Techniques for Generating Explanations¶
Prior studies often leverage white-box AI/ML techniques, such as decision trees and decision rules. The transparency of such white-box AI/ML techniques allows us to meaningfully understand the magnitude of the contribution of each metric on the learned outcomes by directly inspecting the model components. For example, the coefficients of each metric in a regression model, paths in a decision tree, or rules of a decision rule model
In contrast, white-box AI/ML techniques are often less accurate than complex black-box AI/ML techniques and often generate generic explanations (e.g., one decision node may cover 100 instances). Recently, model-agnostic techniques (e.g., LIME [RSG16b] and BreakDown [GB19]) have been used to explain the predictions of any black-box AI/ML models at an instance level. Below, we provide the definition of (1) model-specific techniques for generating global explanations and (2) model-agnostic techniques for generating local explanations.
Model-specific explanation techniques focus on explaining the entire decision-making process of a specific black-box model. For example, an ANOVA analysis for logistic regression and a variable importance analysis for random forests. However, such global explanations are often derived from black-box models that are constructed from training data, which are not specific enough to explain an individual prediction.

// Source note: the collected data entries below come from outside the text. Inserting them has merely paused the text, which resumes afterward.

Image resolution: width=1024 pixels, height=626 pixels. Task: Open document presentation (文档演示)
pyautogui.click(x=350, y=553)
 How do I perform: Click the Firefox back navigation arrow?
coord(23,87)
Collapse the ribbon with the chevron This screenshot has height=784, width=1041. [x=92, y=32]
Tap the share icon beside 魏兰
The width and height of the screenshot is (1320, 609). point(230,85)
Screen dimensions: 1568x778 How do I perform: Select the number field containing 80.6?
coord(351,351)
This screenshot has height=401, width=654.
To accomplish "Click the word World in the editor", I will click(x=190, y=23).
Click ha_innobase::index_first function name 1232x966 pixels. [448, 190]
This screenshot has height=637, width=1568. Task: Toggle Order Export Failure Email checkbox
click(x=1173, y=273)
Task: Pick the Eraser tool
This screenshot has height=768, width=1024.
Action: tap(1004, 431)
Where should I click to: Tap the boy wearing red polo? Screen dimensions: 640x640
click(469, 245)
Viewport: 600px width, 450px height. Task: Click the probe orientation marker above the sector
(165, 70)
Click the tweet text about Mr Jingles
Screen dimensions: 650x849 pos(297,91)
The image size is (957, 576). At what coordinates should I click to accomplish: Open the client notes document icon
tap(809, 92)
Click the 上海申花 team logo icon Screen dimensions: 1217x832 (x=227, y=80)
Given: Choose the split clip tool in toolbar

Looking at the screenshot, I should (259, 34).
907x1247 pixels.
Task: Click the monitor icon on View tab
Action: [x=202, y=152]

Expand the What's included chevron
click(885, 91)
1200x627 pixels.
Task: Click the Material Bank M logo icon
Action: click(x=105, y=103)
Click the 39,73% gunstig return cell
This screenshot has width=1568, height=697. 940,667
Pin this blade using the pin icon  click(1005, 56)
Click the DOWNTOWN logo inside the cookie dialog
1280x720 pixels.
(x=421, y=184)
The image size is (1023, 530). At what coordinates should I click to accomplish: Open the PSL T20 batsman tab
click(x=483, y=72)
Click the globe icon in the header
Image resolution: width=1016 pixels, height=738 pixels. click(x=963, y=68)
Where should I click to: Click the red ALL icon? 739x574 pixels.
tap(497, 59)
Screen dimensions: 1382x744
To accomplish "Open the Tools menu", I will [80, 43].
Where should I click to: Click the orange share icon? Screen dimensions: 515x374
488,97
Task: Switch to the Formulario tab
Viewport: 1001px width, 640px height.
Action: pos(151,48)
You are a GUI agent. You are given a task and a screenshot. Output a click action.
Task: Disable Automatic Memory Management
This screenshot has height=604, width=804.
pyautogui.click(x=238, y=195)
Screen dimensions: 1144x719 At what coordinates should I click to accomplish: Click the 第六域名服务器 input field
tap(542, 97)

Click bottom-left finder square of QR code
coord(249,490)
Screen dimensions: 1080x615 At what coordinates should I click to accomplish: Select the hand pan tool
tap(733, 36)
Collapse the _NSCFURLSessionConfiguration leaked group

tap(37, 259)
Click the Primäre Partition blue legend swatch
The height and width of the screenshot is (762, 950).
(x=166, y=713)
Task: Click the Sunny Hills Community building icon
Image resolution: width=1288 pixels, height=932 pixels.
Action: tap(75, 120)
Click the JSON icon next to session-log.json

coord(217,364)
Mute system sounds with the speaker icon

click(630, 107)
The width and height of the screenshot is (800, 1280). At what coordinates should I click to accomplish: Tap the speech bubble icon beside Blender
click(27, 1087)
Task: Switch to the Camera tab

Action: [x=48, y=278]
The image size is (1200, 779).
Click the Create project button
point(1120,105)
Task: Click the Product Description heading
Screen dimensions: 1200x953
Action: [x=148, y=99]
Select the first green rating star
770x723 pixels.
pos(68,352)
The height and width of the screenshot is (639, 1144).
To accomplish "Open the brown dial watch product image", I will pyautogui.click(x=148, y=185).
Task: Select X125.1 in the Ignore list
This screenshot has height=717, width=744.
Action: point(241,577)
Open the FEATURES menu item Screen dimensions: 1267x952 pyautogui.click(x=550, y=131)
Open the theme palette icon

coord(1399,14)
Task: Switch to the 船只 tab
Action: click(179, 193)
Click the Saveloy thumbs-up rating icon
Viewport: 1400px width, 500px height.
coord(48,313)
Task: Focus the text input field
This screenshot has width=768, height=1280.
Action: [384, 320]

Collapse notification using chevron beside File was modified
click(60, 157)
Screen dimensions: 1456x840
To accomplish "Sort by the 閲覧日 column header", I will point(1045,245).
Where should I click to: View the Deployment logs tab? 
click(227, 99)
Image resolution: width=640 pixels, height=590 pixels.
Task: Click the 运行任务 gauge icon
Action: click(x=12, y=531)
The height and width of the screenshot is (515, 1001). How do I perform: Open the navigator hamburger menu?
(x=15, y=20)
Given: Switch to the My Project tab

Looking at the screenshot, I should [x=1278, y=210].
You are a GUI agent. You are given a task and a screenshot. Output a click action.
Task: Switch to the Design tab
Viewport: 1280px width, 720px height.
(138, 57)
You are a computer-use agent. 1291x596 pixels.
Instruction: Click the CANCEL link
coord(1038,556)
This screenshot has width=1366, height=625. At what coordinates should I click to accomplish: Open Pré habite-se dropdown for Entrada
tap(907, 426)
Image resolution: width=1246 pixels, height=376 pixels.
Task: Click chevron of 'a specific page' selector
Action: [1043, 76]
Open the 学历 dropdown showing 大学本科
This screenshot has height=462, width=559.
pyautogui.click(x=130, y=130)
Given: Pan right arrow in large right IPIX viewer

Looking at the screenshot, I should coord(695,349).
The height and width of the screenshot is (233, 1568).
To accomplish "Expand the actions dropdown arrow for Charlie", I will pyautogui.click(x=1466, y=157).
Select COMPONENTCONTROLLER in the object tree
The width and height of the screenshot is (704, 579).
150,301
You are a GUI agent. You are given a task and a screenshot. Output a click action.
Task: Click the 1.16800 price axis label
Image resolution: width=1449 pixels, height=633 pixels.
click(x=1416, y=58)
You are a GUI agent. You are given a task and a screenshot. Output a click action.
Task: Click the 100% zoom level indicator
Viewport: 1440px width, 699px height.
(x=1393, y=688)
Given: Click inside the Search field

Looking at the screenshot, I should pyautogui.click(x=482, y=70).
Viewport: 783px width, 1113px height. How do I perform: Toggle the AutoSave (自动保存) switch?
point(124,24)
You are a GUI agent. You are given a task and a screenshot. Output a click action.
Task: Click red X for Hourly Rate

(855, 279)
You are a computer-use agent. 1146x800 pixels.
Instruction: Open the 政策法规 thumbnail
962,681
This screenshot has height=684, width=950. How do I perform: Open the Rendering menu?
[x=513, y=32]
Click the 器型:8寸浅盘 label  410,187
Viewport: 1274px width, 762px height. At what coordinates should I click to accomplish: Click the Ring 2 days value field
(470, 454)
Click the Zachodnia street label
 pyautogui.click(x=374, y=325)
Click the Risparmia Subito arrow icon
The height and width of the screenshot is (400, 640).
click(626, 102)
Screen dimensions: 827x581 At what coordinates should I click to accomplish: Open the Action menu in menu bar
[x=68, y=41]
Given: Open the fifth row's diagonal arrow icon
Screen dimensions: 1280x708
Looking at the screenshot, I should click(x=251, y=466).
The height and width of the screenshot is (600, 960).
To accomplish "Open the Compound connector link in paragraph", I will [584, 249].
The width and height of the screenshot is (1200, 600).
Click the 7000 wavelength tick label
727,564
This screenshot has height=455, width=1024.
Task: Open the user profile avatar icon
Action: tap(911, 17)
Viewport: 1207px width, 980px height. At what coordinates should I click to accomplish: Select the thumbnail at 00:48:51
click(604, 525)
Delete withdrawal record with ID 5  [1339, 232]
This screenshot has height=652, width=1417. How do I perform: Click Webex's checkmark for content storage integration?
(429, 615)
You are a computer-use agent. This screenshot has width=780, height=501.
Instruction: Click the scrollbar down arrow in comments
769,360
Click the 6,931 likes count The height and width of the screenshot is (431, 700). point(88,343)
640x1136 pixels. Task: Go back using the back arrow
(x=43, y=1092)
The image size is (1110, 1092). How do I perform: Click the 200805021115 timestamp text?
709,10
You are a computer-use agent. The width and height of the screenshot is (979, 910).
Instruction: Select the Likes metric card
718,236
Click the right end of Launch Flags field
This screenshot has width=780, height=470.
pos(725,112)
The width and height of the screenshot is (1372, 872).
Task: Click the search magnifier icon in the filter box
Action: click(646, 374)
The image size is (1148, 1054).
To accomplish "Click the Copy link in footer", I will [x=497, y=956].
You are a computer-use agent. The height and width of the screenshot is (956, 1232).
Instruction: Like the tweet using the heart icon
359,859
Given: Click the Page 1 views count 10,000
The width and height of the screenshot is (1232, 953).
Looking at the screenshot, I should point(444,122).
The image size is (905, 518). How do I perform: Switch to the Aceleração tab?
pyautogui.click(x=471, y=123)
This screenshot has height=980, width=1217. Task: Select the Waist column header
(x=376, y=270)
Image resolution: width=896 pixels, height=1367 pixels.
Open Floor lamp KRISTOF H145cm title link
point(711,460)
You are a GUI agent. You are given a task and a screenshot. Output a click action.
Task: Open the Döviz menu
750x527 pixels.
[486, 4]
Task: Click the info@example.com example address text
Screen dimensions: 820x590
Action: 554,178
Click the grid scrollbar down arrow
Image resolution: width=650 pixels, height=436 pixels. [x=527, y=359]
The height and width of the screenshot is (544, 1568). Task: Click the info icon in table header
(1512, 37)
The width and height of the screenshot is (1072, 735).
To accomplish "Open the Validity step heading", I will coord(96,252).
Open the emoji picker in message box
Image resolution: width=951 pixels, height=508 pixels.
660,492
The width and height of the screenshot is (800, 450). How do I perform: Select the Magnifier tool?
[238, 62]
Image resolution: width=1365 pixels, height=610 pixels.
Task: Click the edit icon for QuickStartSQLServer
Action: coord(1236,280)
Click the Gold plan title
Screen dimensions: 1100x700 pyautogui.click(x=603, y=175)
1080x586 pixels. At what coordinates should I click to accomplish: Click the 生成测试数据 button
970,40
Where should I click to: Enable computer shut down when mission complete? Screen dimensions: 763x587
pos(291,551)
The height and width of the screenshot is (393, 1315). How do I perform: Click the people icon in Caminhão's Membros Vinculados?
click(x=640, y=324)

Model-agnostic techniques (i.e., local explanation techniques), on the other hand, focus on explaining an individual prediction by diagnosing a black-box model. Unlike model-specific explanation techniques described above, the great advantage of model-agnostic techniques is their flexibility. Such model-agnostic techniques can (1) interpret any classification techniques (e.g., regression, random forest, and neural networks); (2) are not limited to a certain form of explanations (e.g., feature importance or rules); and (3) are able to process any input data (e.g., features, words, and images [RSG16a]).